If President Barack Obama and the Democrats are able to secure an extension of a US$150 billion payroll tax cut for 160 million wage earners, the occupant of the White House may renew his mandate and have four more years in the official residence.
But a warning is being sounded. The prolonged European financial crisis is throwing a damper on the United States and threats from the Republicans in Congress to ignore calls for the extension of the tax cut can slow down economic momentum.
“Unfortunately, I think we’re going to see a slowdown over the course of next year,” warned Ethan Harris, a head of Bank of America’s global research unit.   
“Not only do we have the European crisis spilling over and hurting American trade and confidence,” but there is the spectre of homegrown economic “shocks” caused by political maneuverings on Capitol Hill.
Next is Britain. With the IMF forecasting a sluggish 1.6 per cent growth, the ongoing European crisis taking a heavy economic toll on Britain; the jobless rate stuck around eight per cent, the highest in more than a dozen years and a dearth of export orders looming on the horizon, it stands to reason that the Economist magazine would warn that if “the past year was a rotten one for Britain’s economy, 2012 will feel worse.”
Less than encouraging results in Britain and the United States spell trouble for Barbados which receives most of its visitors from there. The flow of tourists wouldn’t rebound significantly and foreign direct investment could remain in the doldrums, almost guaranteeing a rise in Barbados’ jobless rate, more strain on Government finances and higher Government debt, which now stands at 117 per cent of gross domestic product – a 27 per cent jump in two years.

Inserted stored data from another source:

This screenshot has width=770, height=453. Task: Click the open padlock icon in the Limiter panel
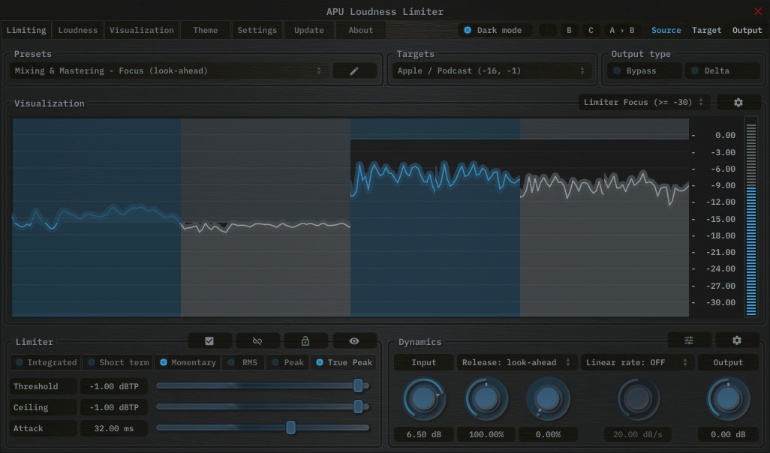pos(305,340)
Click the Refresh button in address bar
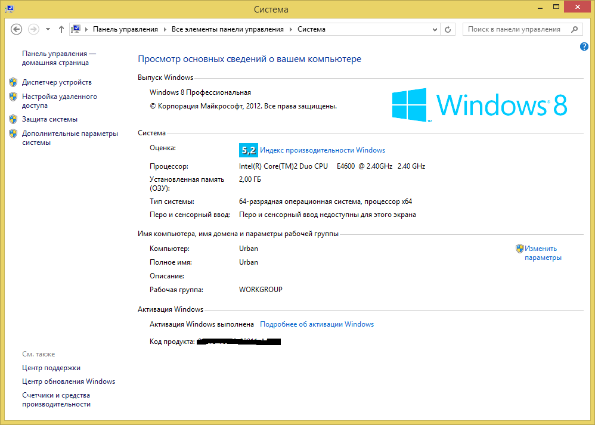This screenshot has height=425, width=595. [x=449, y=29]
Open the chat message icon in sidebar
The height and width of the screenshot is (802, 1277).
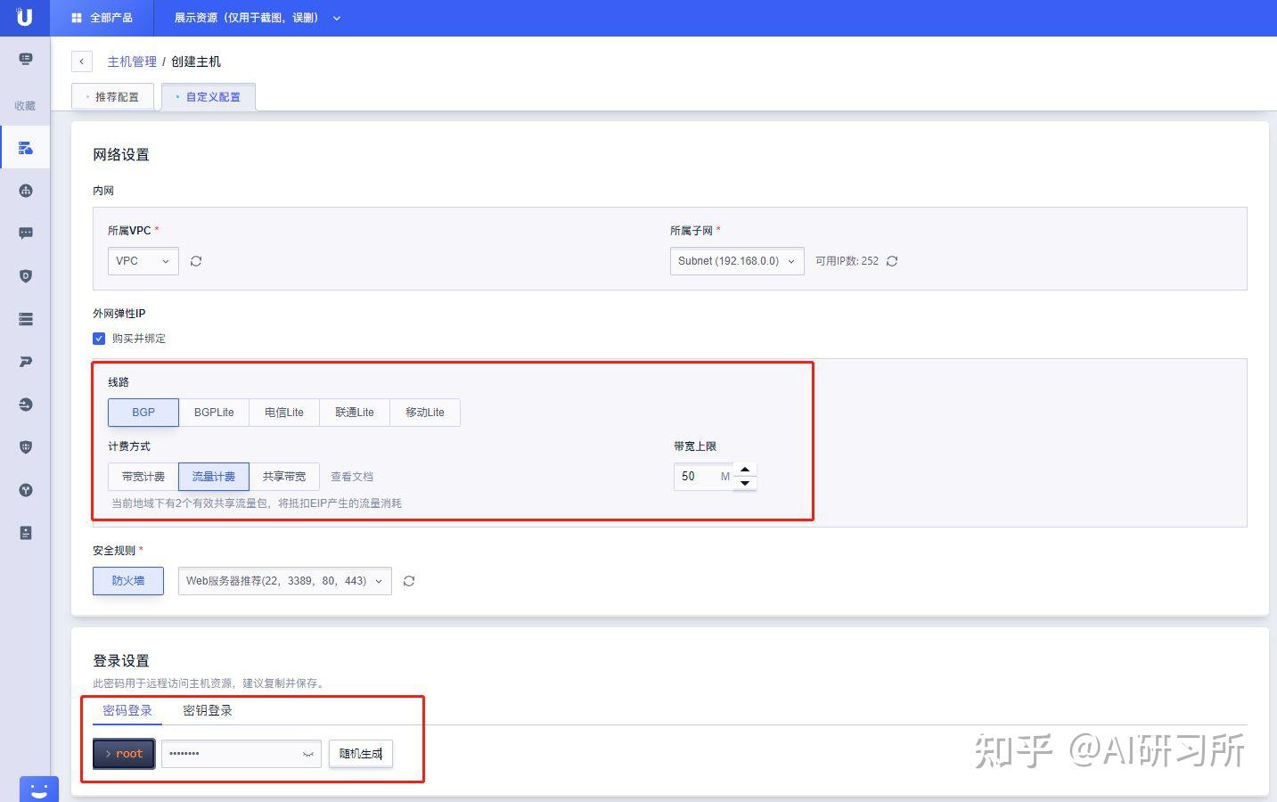coord(25,233)
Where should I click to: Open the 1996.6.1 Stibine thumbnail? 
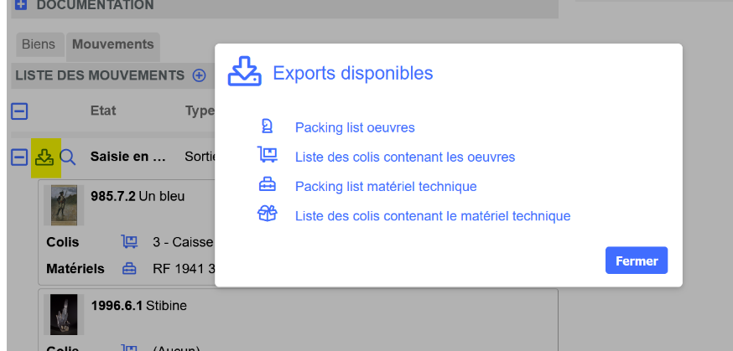point(64,314)
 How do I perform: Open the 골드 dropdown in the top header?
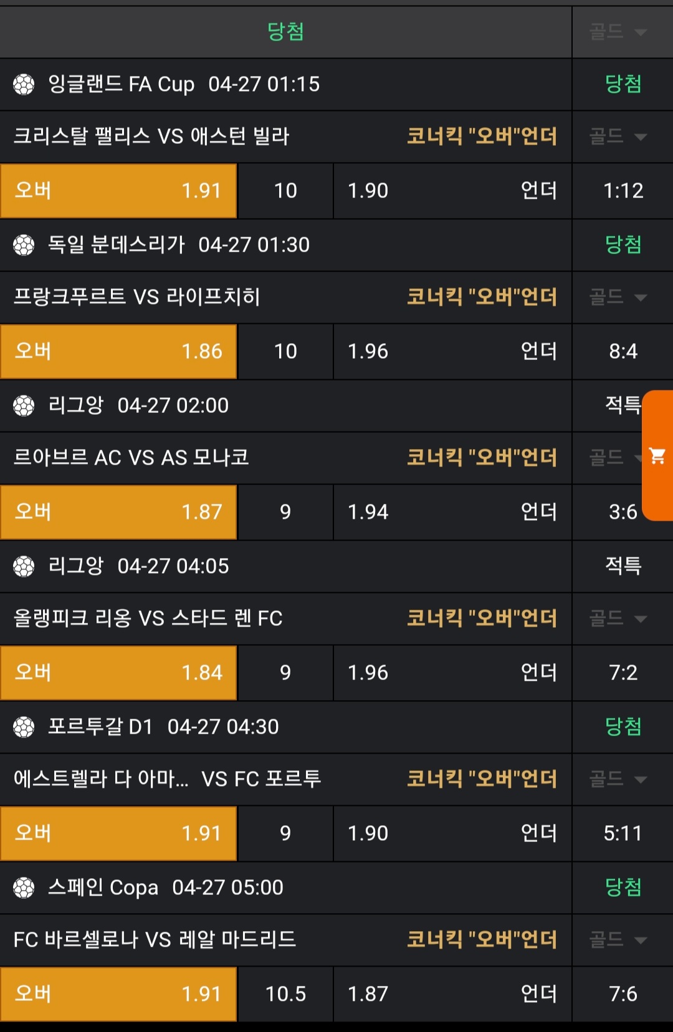pos(618,32)
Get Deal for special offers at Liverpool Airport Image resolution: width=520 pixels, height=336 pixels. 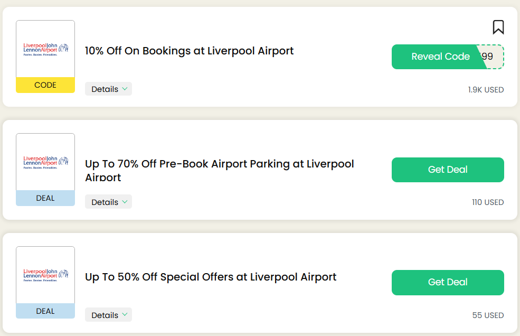447,282
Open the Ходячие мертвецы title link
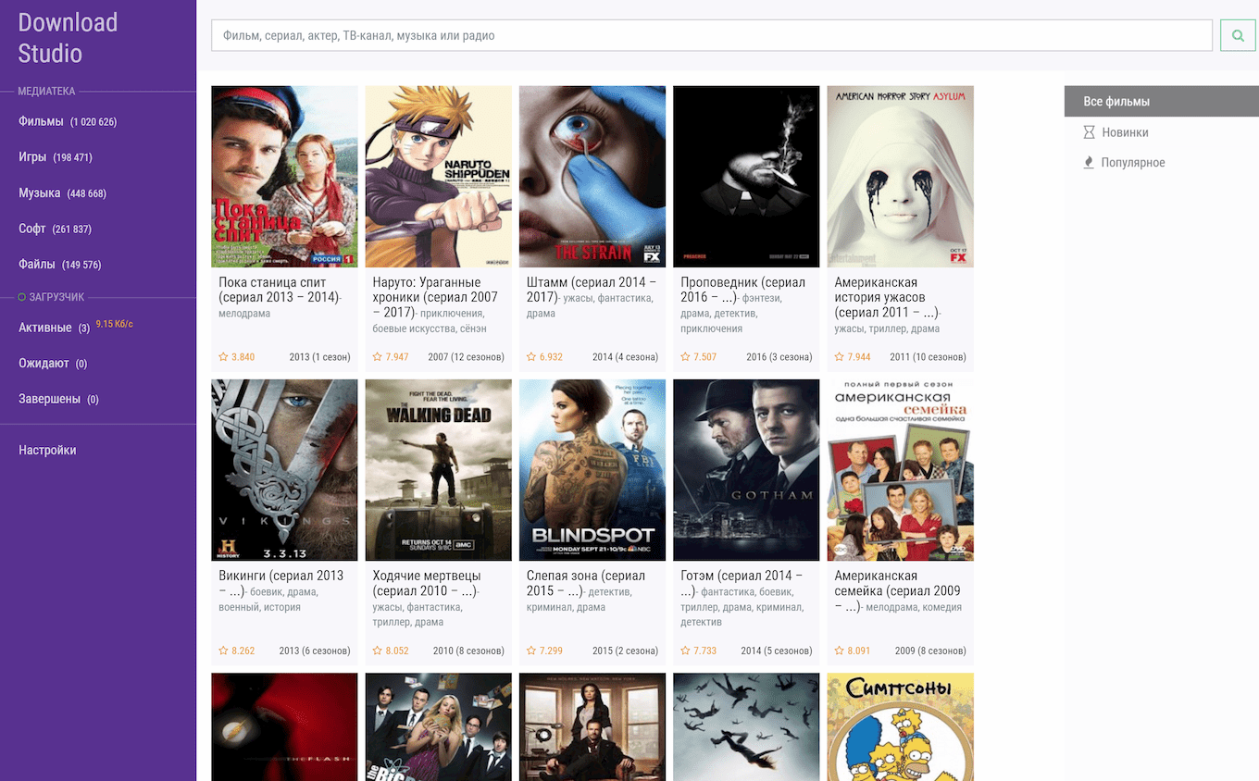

Yet all may not be lost. The nation’s banking system that’s inextricably linked to Canadian banks was “stable and healthy,” noted the IMF. But that’s being offset for the most part by the persistently high budget deficit and a low national savings rate, all of which are “weakening the future capacity of the country to undertake the necessary investments to boost” Barbados’ competitiveness, warned the World Economic Forum.
“Not withstanding these weaknesses, Barbados can still leverage its strengths in terms of its stable, transparent and reliable institutions, high quality infrastructure and excellent educational system.” said the World Economic Forum.
Of course, there is considerable uncertainty about the Government’s handling of the CLICO mess, which the IMF believes should be resolved by a “private sector solution”.